Below are entries. Pull out all lines containing "agent".

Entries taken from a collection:

──────

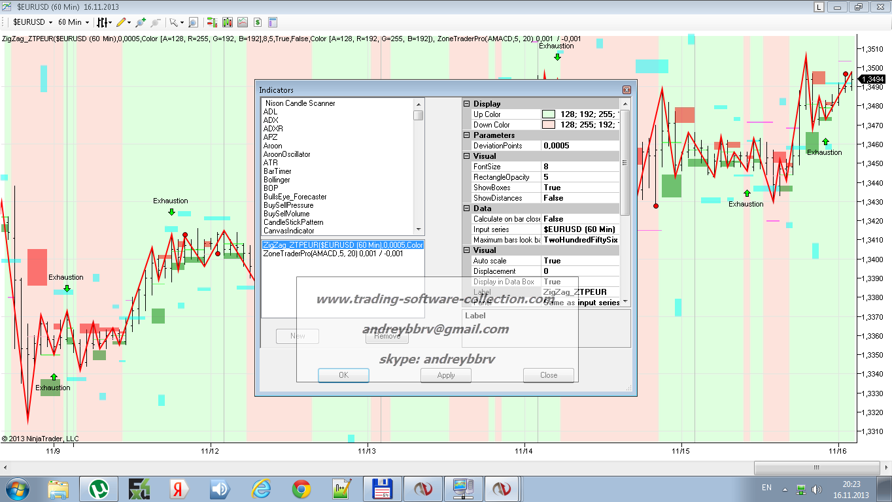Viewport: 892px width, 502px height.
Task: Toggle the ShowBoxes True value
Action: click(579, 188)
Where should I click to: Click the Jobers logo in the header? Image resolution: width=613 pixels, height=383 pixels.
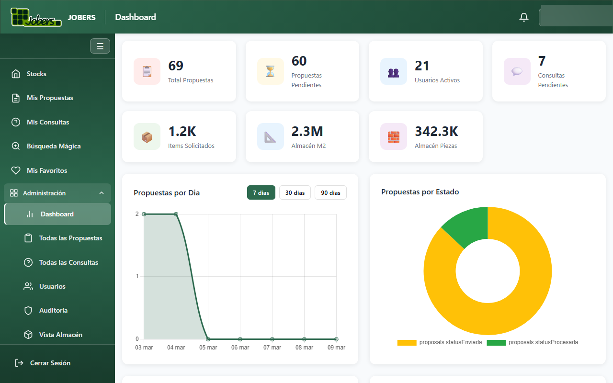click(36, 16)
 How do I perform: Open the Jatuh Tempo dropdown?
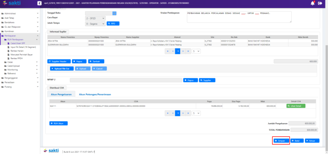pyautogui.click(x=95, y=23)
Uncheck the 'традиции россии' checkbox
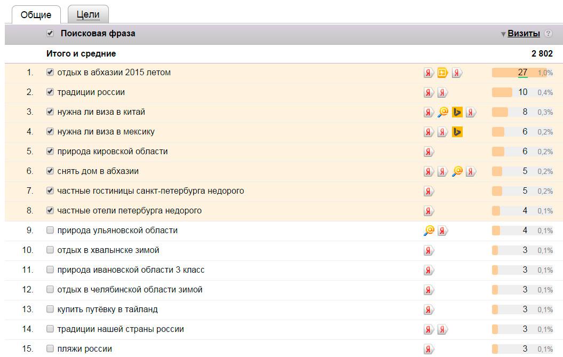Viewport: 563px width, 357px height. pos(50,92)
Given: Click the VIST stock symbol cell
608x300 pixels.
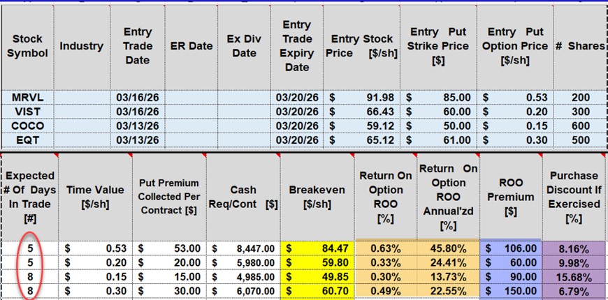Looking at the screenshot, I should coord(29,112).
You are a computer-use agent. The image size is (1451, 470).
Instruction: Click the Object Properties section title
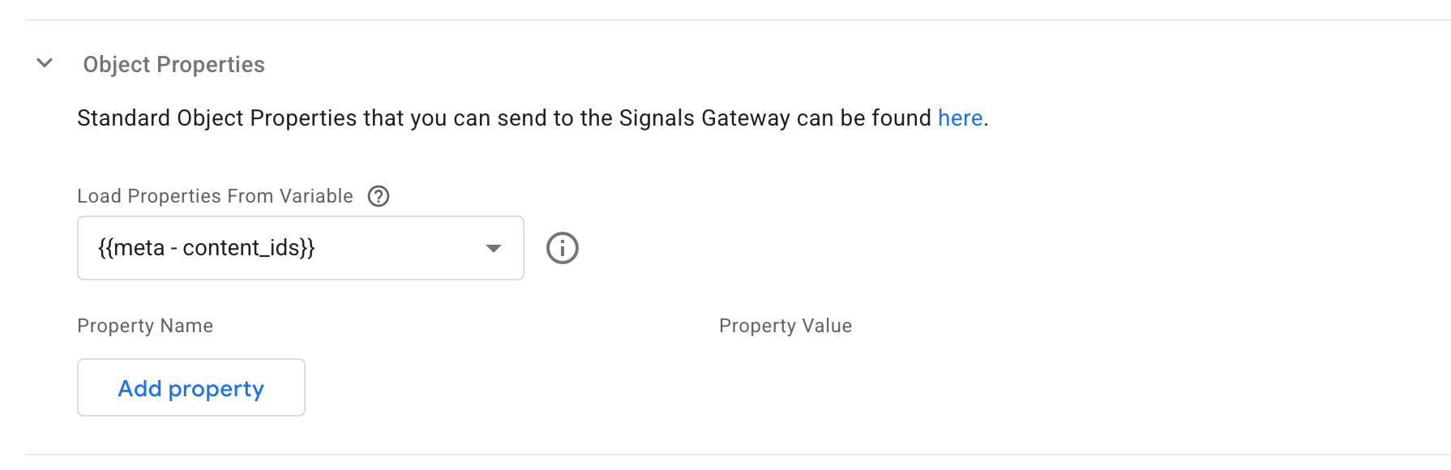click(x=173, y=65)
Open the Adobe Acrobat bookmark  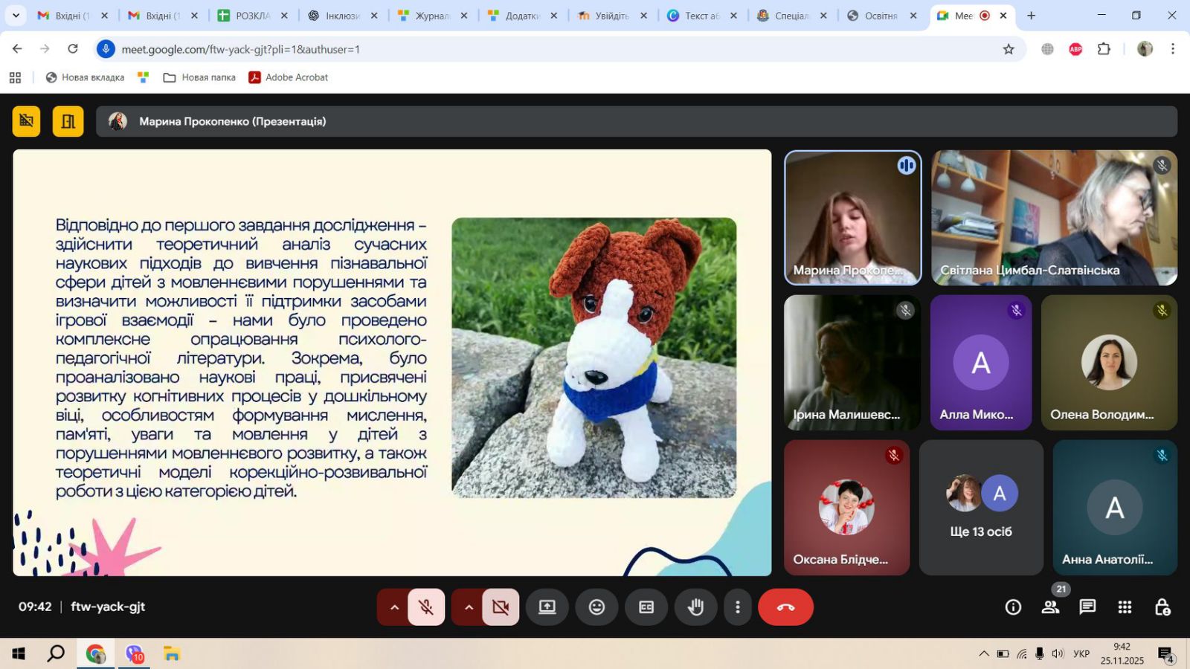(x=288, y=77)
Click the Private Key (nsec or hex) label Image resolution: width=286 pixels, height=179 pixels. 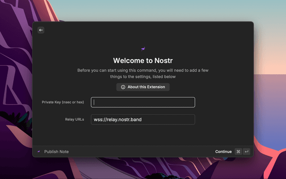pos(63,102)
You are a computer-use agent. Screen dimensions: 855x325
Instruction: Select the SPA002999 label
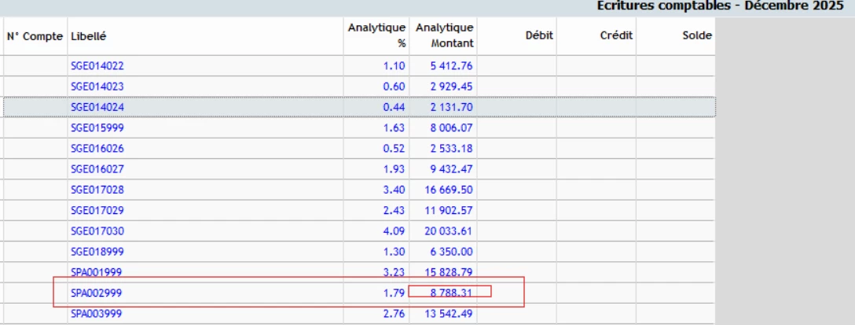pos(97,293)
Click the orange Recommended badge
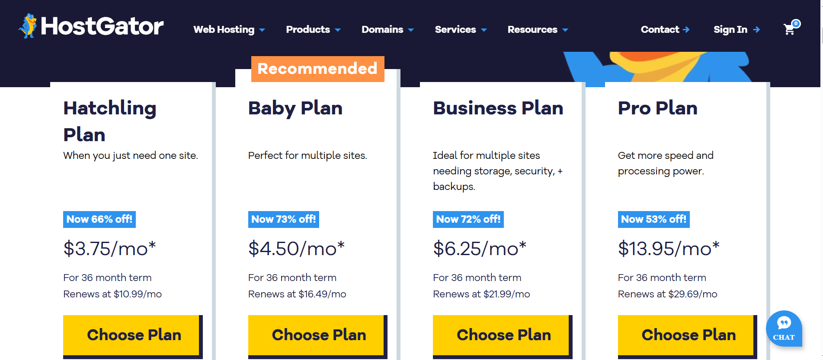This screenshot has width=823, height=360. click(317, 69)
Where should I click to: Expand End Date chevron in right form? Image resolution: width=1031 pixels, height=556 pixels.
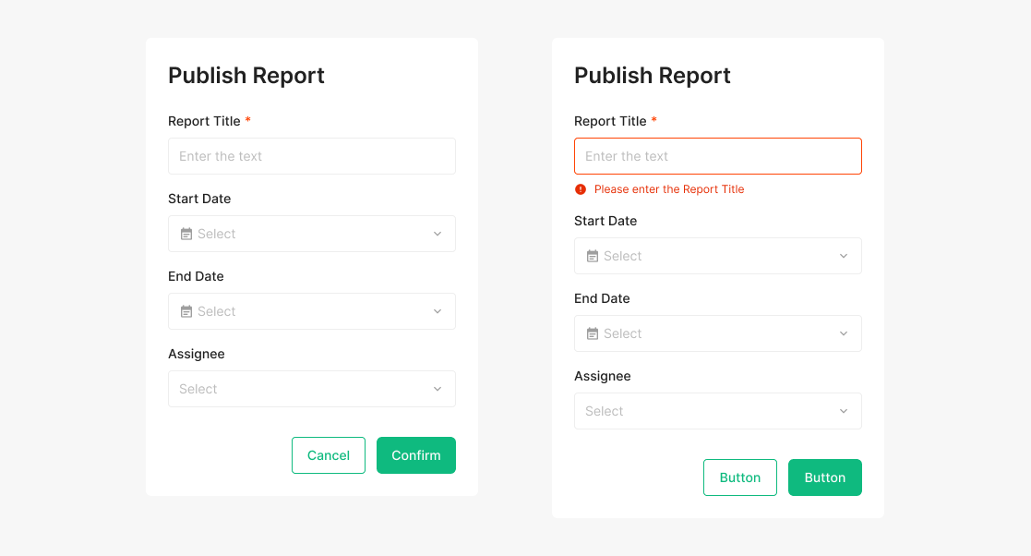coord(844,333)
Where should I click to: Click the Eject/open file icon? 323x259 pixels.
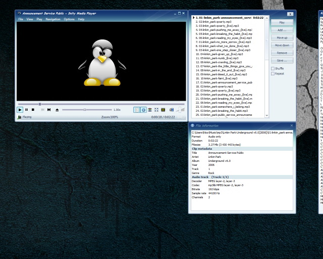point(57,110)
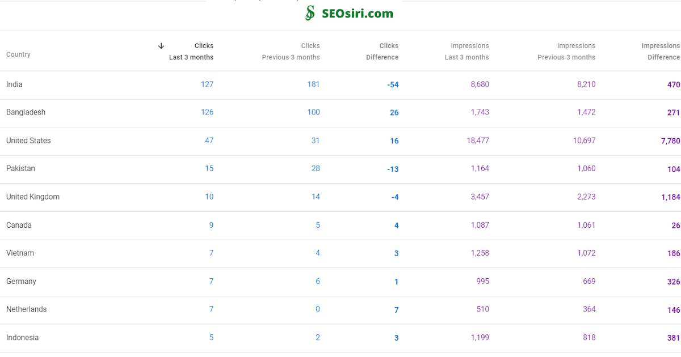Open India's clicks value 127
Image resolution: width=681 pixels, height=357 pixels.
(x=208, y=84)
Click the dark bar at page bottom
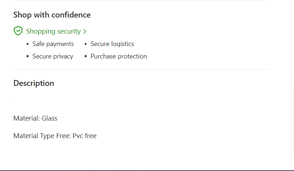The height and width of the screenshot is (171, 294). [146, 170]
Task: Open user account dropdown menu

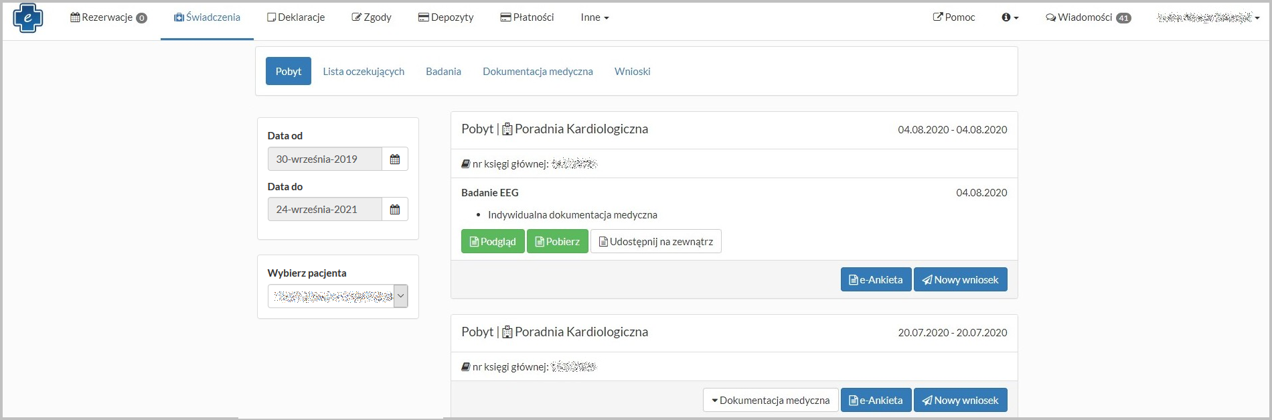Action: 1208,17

──────

**SOLUTION TO THIS EXERCISE**
You are a computer-use agent. The image size is (1451, 470).
You are a computer-use agent. Screen dimensions: 855x325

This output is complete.